The bodies of reptiles are covered with scales,
whereas the bodies of birds are covered with feathers. Since evolutionists
consider reptiles the ancestor of birds, they are obliged to claim
that bird feathers have evolved from reptile scales. However,
there is no similarity between scales and feathers.
When bird feathers are examined in
detail, it is seen that they are made up of thousands of
tiny tendrils attached to one another with hooks. This unique
design results in superior aerodynamic performance. |
A professor of physiology and neurobiology from
the University of Connecticut, A.H. Brush, accepts this reality
although he is an evolutionist: "Every feature from gene structure
and organization, to development, morphogenesis and tissue organization
is different (in feathers and scales)."1 Moreover, Prof. Brush
examines the protein structure of bird feathers and argues that
it is "unique among vertebrates".2
There is no fossil evidence to prove that bird
feathers evolved from reptile scales. On the contrary, "feathers
appear suddenly in the fossil record, as an'undeniably unique'
character distinguishing birds" as Prof. Brush states.3 Besides,
in reptiles, no epidermal structure has yet been detected that
provides an origin for bird feathers.4
In 1996, paleontologists made abuzz about fossils
of a so-called feathered dinosaur, called Sinosauropteryx. However,
in 1997, it was revealed that these fossils had nothing to do
with birds and that they were not modern feathers.5
On the other hand, when we examine bird feathers
closely, we come across a very complex design that cannot be explained
by any evolutionary process. The famous ornithologist Alan Feduccia
states that "every feature of them has aerodynamic functions.

------

What the task requires
Echo the full passage above on bird feathers and reptile scales, word for word. The listing comes from an unrelated source.

Data extract
------

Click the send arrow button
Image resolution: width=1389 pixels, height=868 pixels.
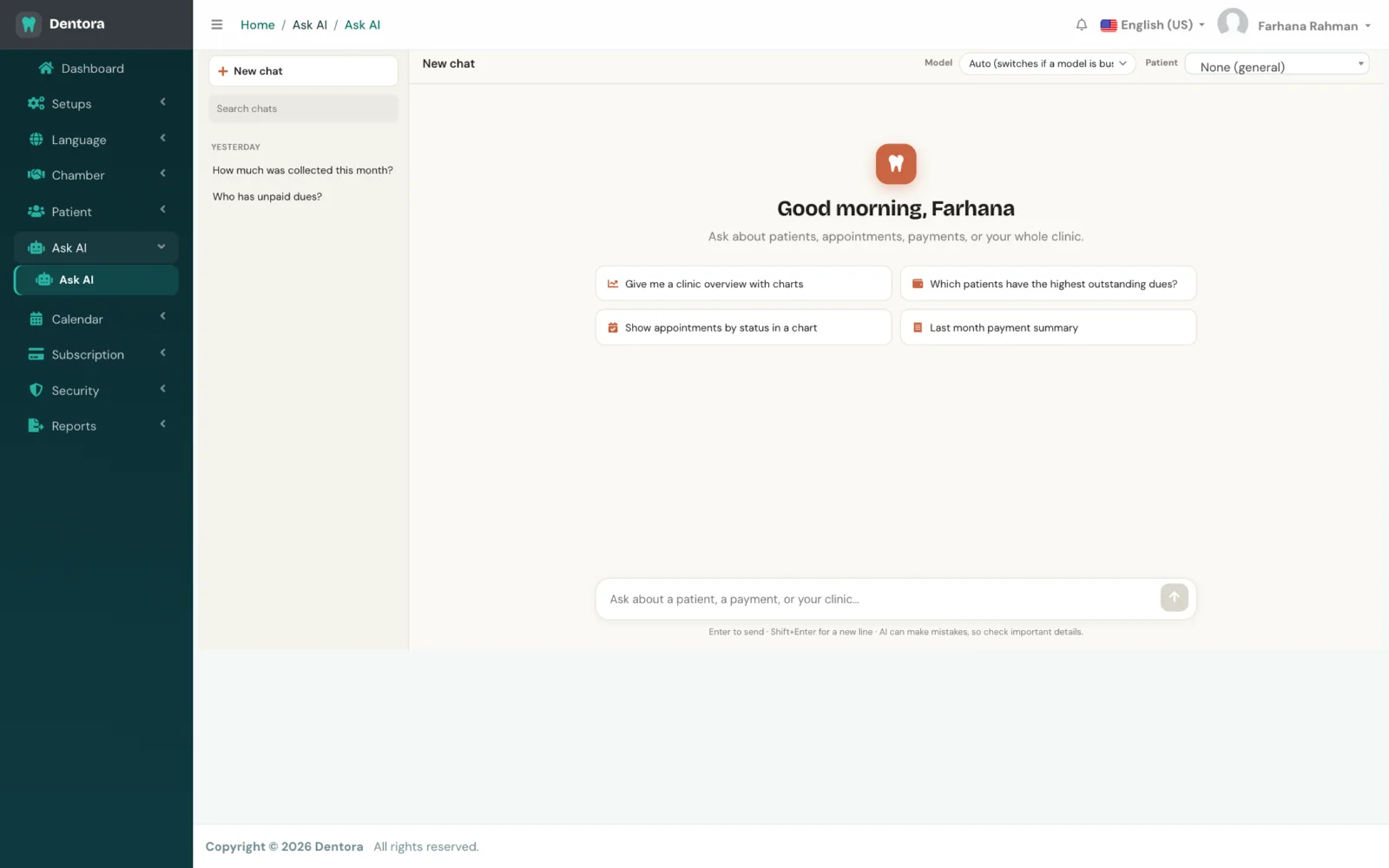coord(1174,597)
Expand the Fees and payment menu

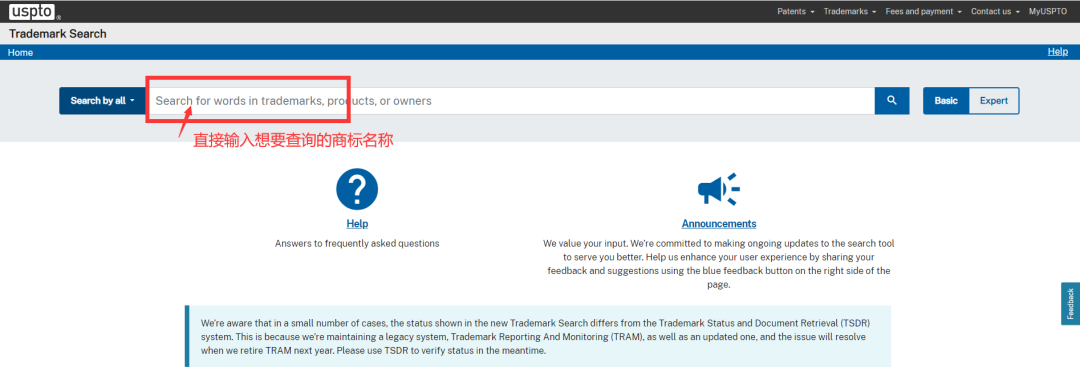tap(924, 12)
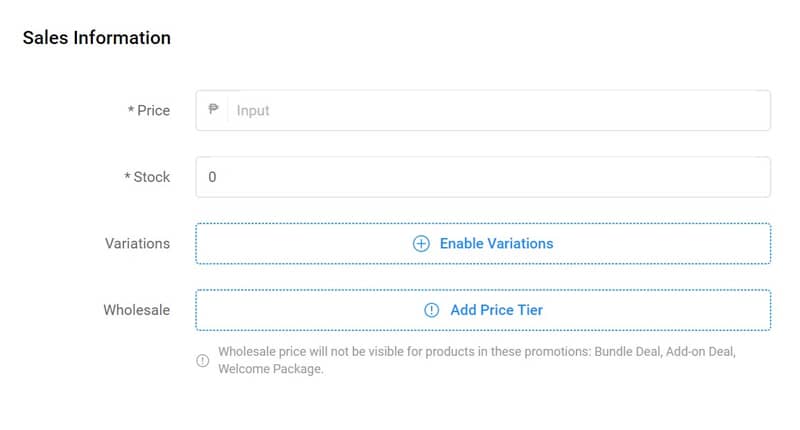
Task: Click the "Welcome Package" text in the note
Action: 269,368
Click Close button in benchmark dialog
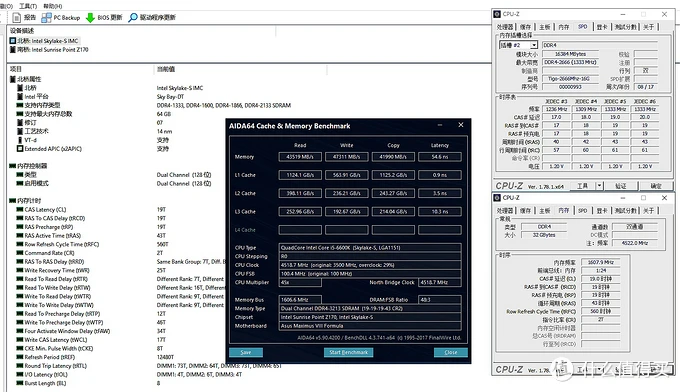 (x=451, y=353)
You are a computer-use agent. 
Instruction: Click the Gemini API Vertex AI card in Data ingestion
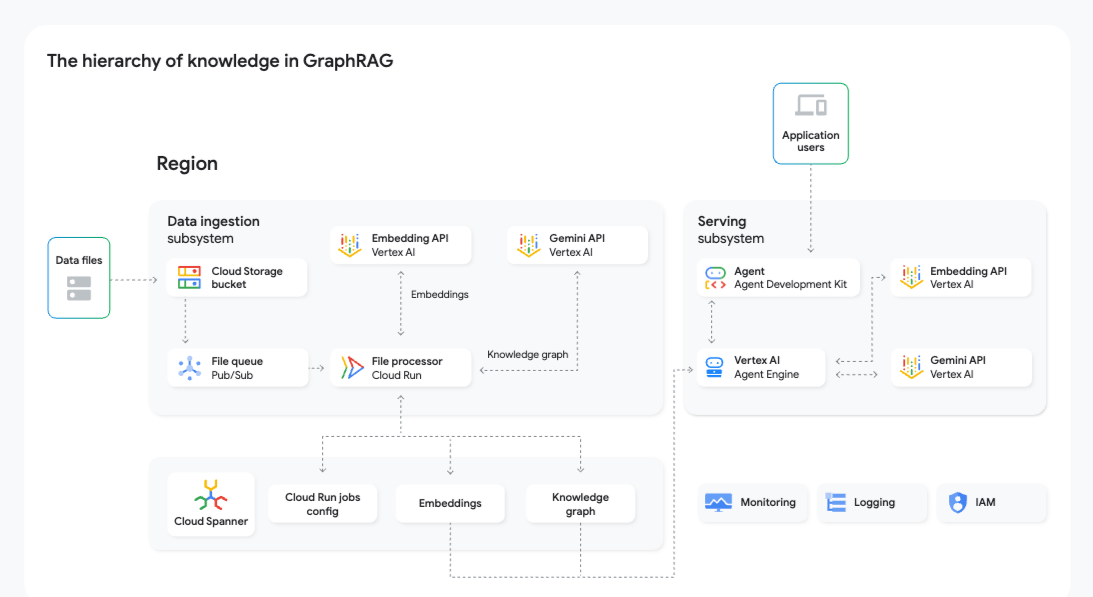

------

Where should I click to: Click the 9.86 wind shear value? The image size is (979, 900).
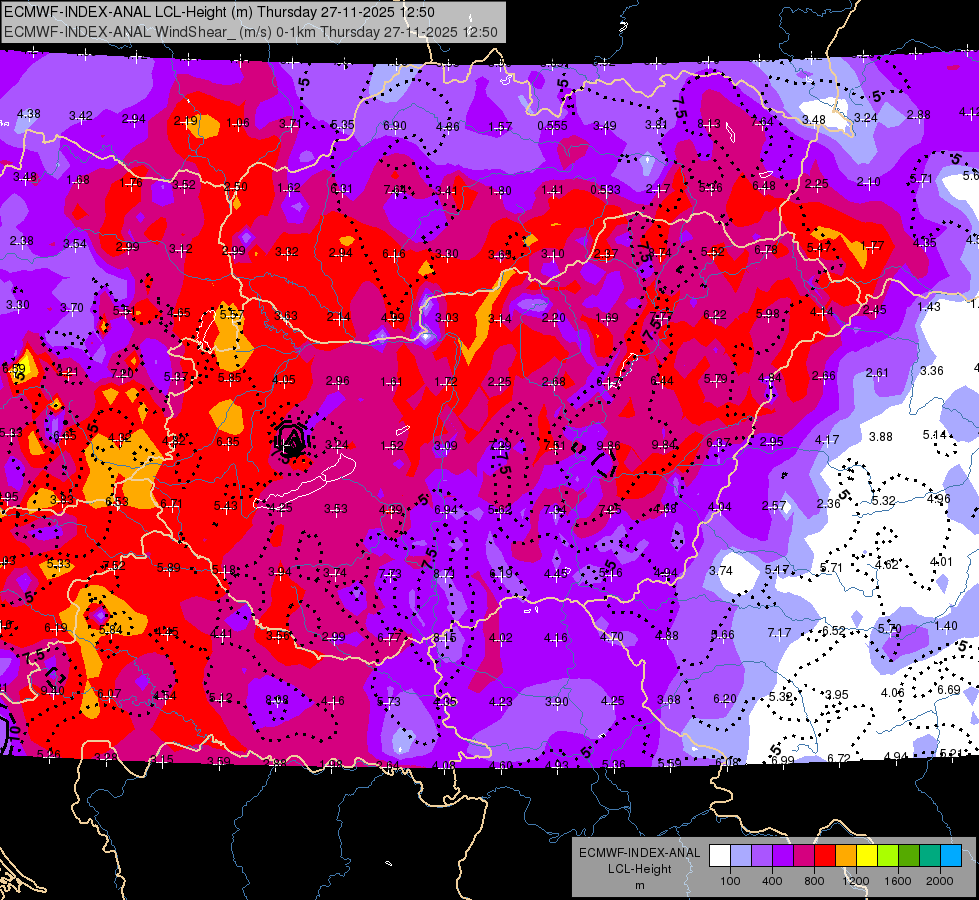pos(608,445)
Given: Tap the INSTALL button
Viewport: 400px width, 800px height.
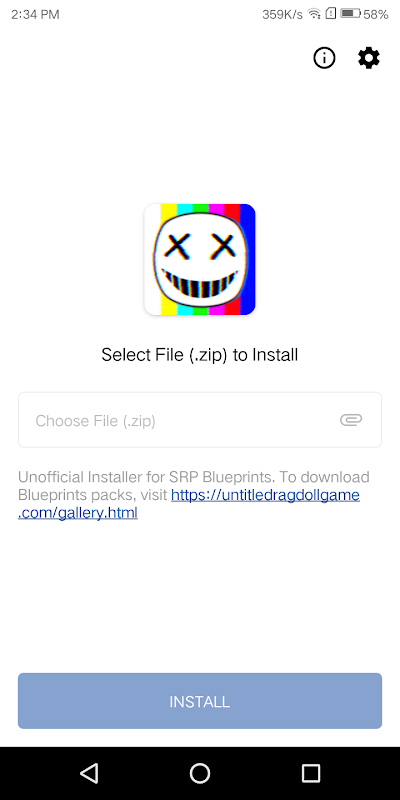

------

Answer
The bodies of reptiles are covered with scales,
whereas the bodies of birds are covered with feathers. Since evolutionists
consider reptiles the ancestor of birds, they are obliged to claim
that bird feathers have evolved from reptile scales. However,
there is no similarity between scales and feathers.
When bird feathers are examined in
detail, it is seen that they are made up of thousands of
tiny tendrils attached to one another with hooks. This unique
design results in superior aerodynamic performance. |
A professor of physiology and neurobiology from
the University of Connecticut, A.H. Brush, accepts this reality
although he is an evolutionist: "Every feature from gene structure
and organization, to development, morphogenesis and tissue organization
is different (in feathers and scales)."1 Moreover, Prof. Brush
examines the protein structure of bird feathers and argues that
it is "unique among vertebrates".2
There is no fossil evidence to prove that bird
feathers evolved from reptile scales. On the contrary, "feathers
appear suddenly in the fossil record, as an'undeniably unique'
character distinguishing birds" as Prof. Brush states.3 Besides,
in reptiles, no epidermal structure has yet been detected that
provides an origin for bird feathers.4
In 1996, paleontologists made abuzz about fossils
of a so-called feathered dinosaur, called Sinosauropteryx. However,
in 1997, it was revealed that these fossils had nothing to do
with birds and that they were not modern feathers.5
On the other hand, when we examine bird feathers
closely, we come across a very complex design that cannot be explained
by any evolutionary process. The famous ornithologist Alan Feduccia
states that "every feature of them has aerodynamic functions.